“All was the matter. First, the weapon which that youth threw—he was the son of the sorcerer whom my father destroyed—crushed in the bone of your head. He is dead for his crime and may he be accursed forever,” she added in the only outbreak of rage and vindictiveness in which I ever saw her indulge.
“One must make excuses for him; his father had been killed,” I said.
“Yes, that is what Bastin tells me, and it is true. Still, for that young man I can make no excuse; it was cowardly and wicked. Well, Bickley performed what he calls operation, and the Lord Oro, he came up from his house and helped him, because Bastin is no good in such things. Then he can only turn away his head and pray. I, too, helped, holding hot water and linen and jar of the stuff that made you feel like nothing, although the sight made me feel more sick than anything since I saw one I loved killed, oh, long, long ago.”
“Was the operation successful?” I asked, for I did not dare to begin to thank her.
“Yes, that clever man, Bickley, lifted the bone which had been crushed in.
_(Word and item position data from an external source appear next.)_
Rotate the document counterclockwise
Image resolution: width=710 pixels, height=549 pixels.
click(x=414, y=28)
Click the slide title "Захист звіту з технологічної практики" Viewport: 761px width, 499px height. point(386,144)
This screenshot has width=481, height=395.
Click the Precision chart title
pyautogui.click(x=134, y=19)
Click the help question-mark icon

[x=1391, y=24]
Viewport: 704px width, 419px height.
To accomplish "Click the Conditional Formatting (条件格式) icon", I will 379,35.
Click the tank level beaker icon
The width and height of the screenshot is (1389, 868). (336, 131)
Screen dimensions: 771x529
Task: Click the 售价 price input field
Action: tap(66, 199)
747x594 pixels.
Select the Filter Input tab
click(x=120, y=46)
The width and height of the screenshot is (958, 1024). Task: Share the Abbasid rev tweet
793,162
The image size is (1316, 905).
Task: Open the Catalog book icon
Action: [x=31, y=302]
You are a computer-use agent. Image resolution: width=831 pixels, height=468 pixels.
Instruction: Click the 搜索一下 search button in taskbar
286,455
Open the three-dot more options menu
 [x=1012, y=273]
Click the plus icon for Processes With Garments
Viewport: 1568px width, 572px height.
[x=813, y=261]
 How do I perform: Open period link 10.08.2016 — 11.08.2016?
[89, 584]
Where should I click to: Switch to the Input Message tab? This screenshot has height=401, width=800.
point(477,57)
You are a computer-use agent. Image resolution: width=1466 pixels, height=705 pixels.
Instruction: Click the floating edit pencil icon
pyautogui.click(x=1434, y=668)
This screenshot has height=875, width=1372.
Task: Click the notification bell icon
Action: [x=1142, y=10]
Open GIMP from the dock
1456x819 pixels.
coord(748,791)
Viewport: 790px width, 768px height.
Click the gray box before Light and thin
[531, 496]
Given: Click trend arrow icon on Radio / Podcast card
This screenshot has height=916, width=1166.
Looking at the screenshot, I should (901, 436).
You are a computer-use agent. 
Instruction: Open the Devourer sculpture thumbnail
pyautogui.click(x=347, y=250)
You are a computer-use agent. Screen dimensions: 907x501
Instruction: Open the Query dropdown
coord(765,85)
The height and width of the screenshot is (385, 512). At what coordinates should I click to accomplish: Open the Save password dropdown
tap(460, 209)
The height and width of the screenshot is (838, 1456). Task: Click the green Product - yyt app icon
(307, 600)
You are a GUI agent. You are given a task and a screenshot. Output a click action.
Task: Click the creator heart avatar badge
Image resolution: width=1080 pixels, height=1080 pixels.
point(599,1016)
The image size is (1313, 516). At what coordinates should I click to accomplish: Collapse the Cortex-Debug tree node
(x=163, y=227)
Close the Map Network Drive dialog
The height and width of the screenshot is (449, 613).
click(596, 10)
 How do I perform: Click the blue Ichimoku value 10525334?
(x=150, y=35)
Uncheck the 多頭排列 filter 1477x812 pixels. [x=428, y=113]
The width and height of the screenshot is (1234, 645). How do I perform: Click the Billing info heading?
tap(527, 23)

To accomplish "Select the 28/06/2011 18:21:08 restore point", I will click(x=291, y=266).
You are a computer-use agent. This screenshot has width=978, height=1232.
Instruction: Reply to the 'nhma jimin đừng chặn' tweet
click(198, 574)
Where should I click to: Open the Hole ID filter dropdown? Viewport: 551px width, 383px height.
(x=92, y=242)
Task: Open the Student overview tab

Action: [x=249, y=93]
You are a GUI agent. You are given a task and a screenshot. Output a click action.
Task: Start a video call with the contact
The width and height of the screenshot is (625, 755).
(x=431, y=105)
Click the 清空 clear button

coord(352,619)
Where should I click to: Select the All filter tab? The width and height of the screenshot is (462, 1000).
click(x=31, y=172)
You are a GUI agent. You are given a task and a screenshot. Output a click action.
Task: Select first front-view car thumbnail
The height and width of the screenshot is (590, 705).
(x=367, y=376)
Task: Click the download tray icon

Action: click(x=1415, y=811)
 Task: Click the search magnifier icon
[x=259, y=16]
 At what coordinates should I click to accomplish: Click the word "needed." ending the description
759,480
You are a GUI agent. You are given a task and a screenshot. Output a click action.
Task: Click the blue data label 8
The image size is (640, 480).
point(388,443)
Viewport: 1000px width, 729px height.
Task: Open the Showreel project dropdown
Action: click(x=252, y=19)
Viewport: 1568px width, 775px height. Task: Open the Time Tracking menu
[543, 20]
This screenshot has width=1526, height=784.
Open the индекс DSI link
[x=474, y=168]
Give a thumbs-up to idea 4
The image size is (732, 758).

Only then something broke in your head and you began to bleed here,” and she touched what I believe is called the temporal artery. “The vein had been crushed by the blow, and gave way. Bickley worked and worked, and just in time he tied it up before you died. Oh! then I felt as though I loved Bickley, though afterwards Bastin said that I ought to have loved him, since it was not Bickley who stopped the bleeding, but his prayer.”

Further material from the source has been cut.